### What you will do
**a.** Name every backup plan that the comment in the thread about the LAX network outage says CBP should have.
**b.** Pick up the thread about the LAX network outage after its final sentence and keep writing.

(Quoted passage)

Re:Head of IT for LAX should be fired... by Rob+T+Firefly · 2007-08-15 08:17 · Score: 5, Funny

They have to find someone who can not only design a vital high-traffic network and maintain it... but who didn't have fish for dinner.

--
Slashdot Burying Stories About Slashdot Media Owned
Re:Head of IT for LAX should be fired... by kschendel · 2007-08-15 08:24 · Score: 3, Informative

RTFA. This was a *Customs* system. Not LAX, not airlines. The only blame that the airlines can (and should) get for this is not shining the big light on Customs and Border Patrol from the very start. I think it's time that the airlines started putting public and private pressure on CBP and TSA to get the hell out of the way. It's not as if they are actually securing anything.

CBP deserves a punch in the nose for not having a proper network design with redundancy; and another punch in the nose for not having any clue what to do in an outage. They should have a reduced-service backup plan, and a manual backup plan, and a diversion backup plan. There's no excuse for federal officials to sit there like idiots waiting for things to magically get fixed. Oh wait, I guess some of them ARE idiots.

(End Quoted passage)
(Listed records)

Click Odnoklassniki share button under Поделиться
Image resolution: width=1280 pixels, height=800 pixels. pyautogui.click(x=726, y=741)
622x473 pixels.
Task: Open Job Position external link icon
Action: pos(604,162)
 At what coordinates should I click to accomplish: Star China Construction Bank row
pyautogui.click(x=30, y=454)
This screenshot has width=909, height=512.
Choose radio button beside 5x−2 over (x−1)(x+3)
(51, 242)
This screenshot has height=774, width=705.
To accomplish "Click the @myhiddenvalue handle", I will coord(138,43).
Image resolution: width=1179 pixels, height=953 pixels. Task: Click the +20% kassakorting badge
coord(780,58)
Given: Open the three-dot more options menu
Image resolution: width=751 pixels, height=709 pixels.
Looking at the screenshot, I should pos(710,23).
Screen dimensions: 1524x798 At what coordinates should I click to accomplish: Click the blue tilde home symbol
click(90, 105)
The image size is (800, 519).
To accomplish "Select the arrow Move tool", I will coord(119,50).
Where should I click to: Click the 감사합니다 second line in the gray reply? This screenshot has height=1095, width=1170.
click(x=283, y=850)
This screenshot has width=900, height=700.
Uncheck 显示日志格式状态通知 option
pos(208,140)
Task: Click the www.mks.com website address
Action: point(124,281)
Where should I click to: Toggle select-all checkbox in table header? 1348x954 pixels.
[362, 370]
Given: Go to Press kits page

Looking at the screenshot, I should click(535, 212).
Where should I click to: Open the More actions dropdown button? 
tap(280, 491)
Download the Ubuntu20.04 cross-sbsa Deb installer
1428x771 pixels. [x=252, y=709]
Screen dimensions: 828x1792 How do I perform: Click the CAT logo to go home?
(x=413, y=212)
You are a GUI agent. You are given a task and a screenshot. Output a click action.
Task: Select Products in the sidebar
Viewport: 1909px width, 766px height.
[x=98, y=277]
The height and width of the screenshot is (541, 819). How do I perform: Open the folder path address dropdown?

(End Listed records)

### Answers by item
**a.**
- a reduced-service backup plan
- a manual backup plan
- a diversion backup plan

**b.**
The backup plan by Animats · 2007-08-15 08:08 · Score: 5, Funny

DHS's idea of a "backup plan" will probably be to build a huge fenced area into which to dump arriving passengers when their systems are down.

Re:That's all it takes by COMON$ · 2007-08-15 08:09 · Score: 2, Insightful

apparently you are not familliar with what a bad nic does to even the best of switches.

--
CS: It is all sink or swim...oh and did I mention there are sharks in that water?

LACP by dy2t · 2007-08-15 08:15 · Score: 2

Also known as IEEE 802.3ad supports aggregating NICs to both improve overall bandwidth as well as gracefully deal with failed links.
More info at http://en.wikipedia.org/wiki/Link_Aggregation_Cont rol_Protocol

Systems seem to be more commonly shipping with multiple NICs (esp. servers) so maybe this will be used more and more. It is important to note that the network switch/router needs to be able to support LACP (dumb/cheap switches do not while expensive/managed ones do) so that might be a barrier. Cisco switches and maybe others have implemented proprietary trunking/aggregation schemes but this 802.3ad is a standard.

In practice, I tried to use LACP with a Linksys SRW2048 $800 switch (targeted at small-businesses, much cheaper than typical managed switch) but it did not work reliably (performance got worse, some clients could not connect/timed-out.) Still working on it.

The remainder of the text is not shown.